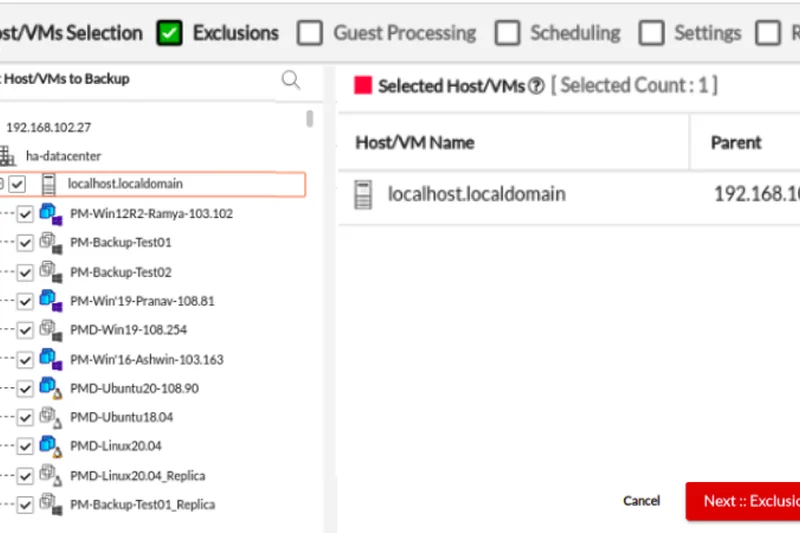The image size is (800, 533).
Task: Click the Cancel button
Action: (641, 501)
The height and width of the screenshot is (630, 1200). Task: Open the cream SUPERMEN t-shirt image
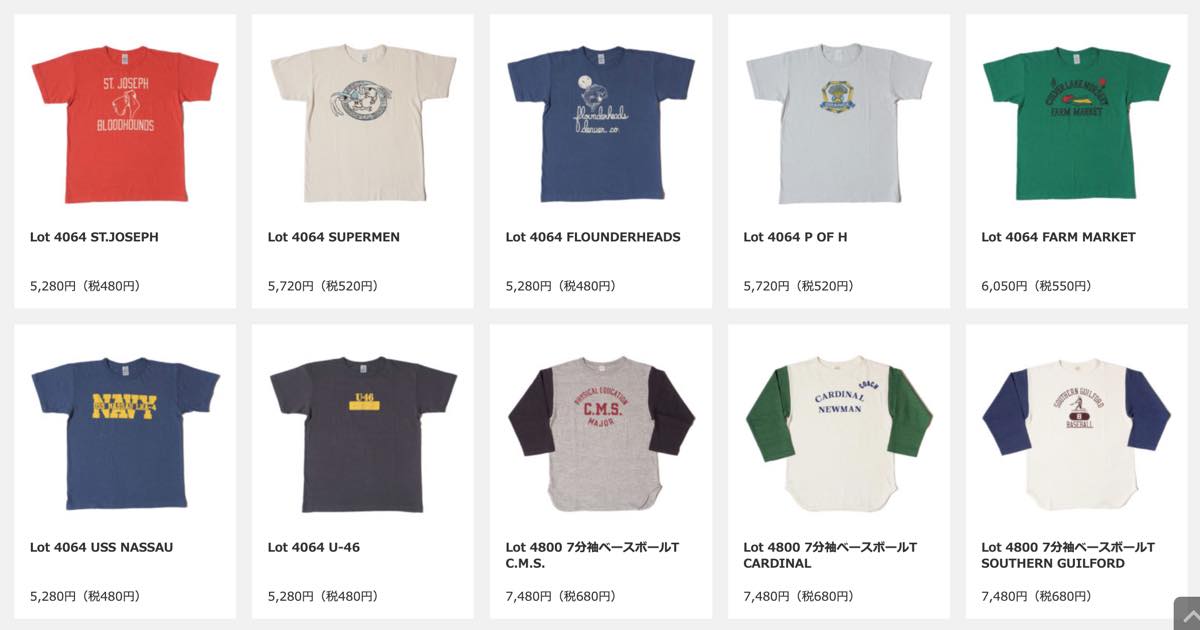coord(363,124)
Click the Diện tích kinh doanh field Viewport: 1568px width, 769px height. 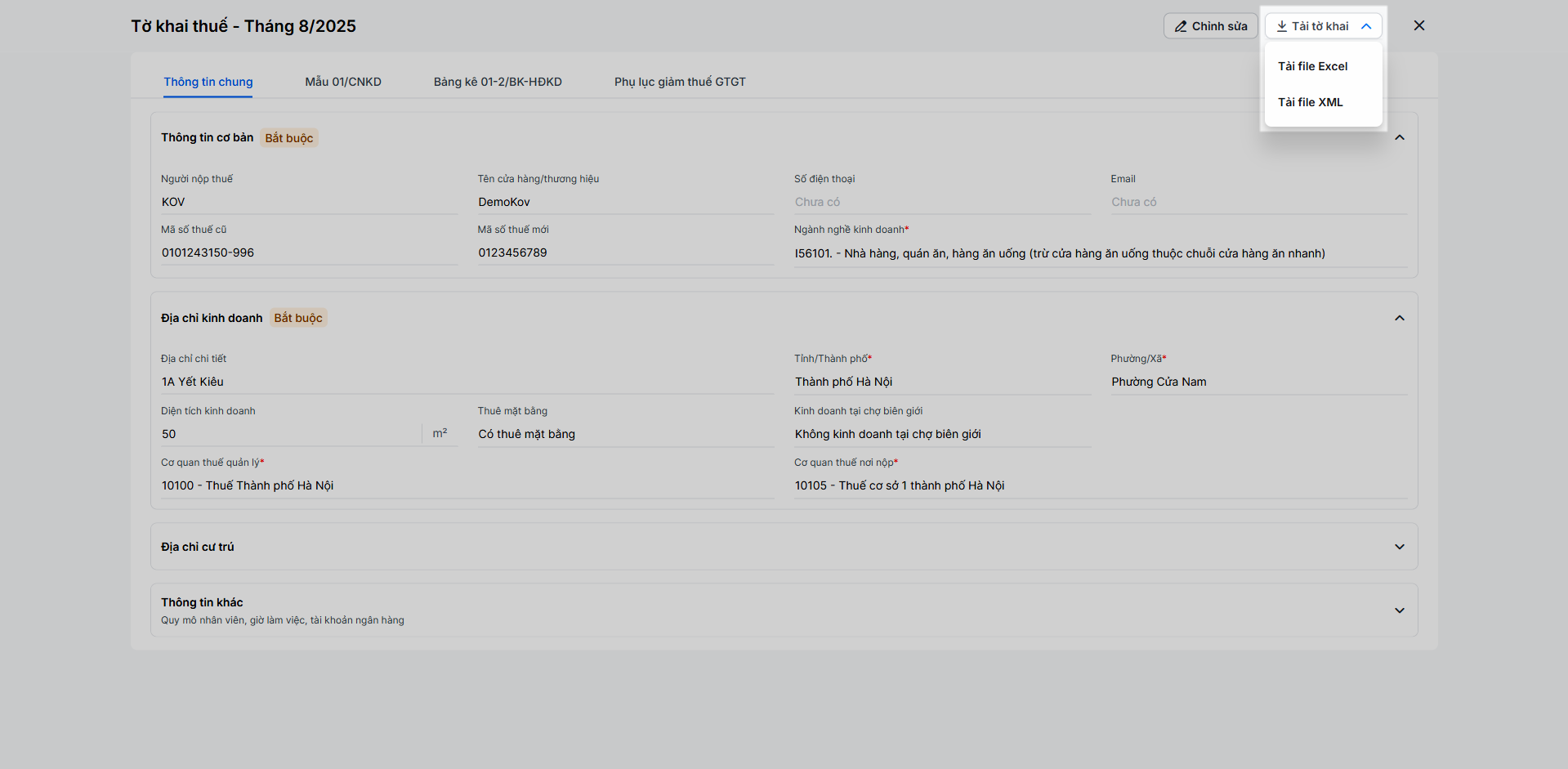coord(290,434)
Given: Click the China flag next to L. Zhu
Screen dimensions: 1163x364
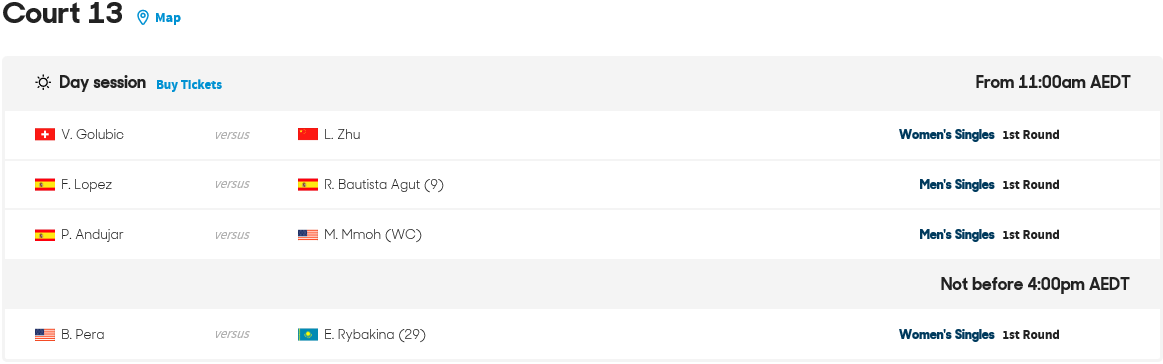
#####
▶ WHAT IS BEING ASKED: With the pictures left out, copy exactly the lines from the line holding "Given: Click the China flag next to L. Zhu" through the final line of the records, including both.

▶ SOLUTION FOR THIS TASK:
Given: Click the China flag next to L. Zhu
Screen dimensions: 1163x364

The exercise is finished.